=== Material for the task ===

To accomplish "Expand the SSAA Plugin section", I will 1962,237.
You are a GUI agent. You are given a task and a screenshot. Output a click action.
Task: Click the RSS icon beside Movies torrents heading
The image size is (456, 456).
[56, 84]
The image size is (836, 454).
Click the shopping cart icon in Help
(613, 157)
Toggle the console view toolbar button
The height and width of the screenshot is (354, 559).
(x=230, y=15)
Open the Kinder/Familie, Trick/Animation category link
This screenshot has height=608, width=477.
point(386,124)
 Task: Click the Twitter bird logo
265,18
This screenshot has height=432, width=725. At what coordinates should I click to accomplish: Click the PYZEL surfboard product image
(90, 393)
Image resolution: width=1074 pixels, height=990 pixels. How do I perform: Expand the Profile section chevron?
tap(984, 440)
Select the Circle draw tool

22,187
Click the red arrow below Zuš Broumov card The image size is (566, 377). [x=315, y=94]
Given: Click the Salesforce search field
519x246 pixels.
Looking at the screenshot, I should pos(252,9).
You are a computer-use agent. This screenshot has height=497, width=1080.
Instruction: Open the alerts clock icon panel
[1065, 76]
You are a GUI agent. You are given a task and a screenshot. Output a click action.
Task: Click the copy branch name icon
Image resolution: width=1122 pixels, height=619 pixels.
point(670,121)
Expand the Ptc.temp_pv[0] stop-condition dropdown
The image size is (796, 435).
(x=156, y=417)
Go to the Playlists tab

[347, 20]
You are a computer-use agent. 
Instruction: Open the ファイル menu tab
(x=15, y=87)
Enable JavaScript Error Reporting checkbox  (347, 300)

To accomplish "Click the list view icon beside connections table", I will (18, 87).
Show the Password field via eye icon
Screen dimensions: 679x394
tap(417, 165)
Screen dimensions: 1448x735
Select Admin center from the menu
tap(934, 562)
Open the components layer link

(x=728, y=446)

===

Write out all of the entries above verbatim, keeping every line in its original order.

To accomplish "Expand the SSAA Plugin section", I will 1962,237.
You are a GUI agent. You are given a task and a screenshot. Output a click action.
Task: Click the RSS icon beside Movies torrents heading
The image size is (456, 456).
[56, 84]
The image size is (836, 454).
Click the shopping cart icon in Help
(613, 157)
Toggle the console view toolbar button
The height and width of the screenshot is (354, 559).
(x=230, y=15)
Open the Kinder/Familie, Trick/Animation category link
This screenshot has height=608, width=477.
point(386,124)
 Task: Click the Twitter bird logo
265,18
This screenshot has height=432, width=725. At what coordinates should I click to accomplish: Click the PYZEL surfboard product image
(90, 393)
Image resolution: width=1074 pixels, height=990 pixels. How do I perform: Expand the Profile section chevron?
tap(984, 440)
Select the Circle draw tool

22,187
Click the red arrow below Zuš Broumov card The image size is (566, 377). [x=315, y=94]
Given: Click the Salesforce search field
519x246 pixels.
Looking at the screenshot, I should pos(252,9).
You are a computer-use agent. This screenshot has height=497, width=1080.
Instruction: Open the alerts clock icon panel
[1065, 76]
You are a GUI agent. You are given a task and a screenshot. Output a click action.
Task: Click the copy branch name icon
Image resolution: width=1122 pixels, height=619 pixels.
point(670,121)
Expand the Ptc.temp_pv[0] stop-condition dropdown
The image size is (796, 435).
(x=156, y=417)
Go to the Playlists tab

[347, 20]
You are a computer-use agent. 
Instruction: Open the ファイル menu tab
(x=15, y=87)
Enable JavaScript Error Reporting checkbox  (347, 300)

To accomplish "Click the list view icon beside connections table", I will (18, 87).
Show the Password field via eye icon
Screen dimensions: 679x394
tap(417, 165)
Screen dimensions: 1448x735
Select Admin center from the menu
tap(934, 562)
Open the components layer link

(x=728, y=446)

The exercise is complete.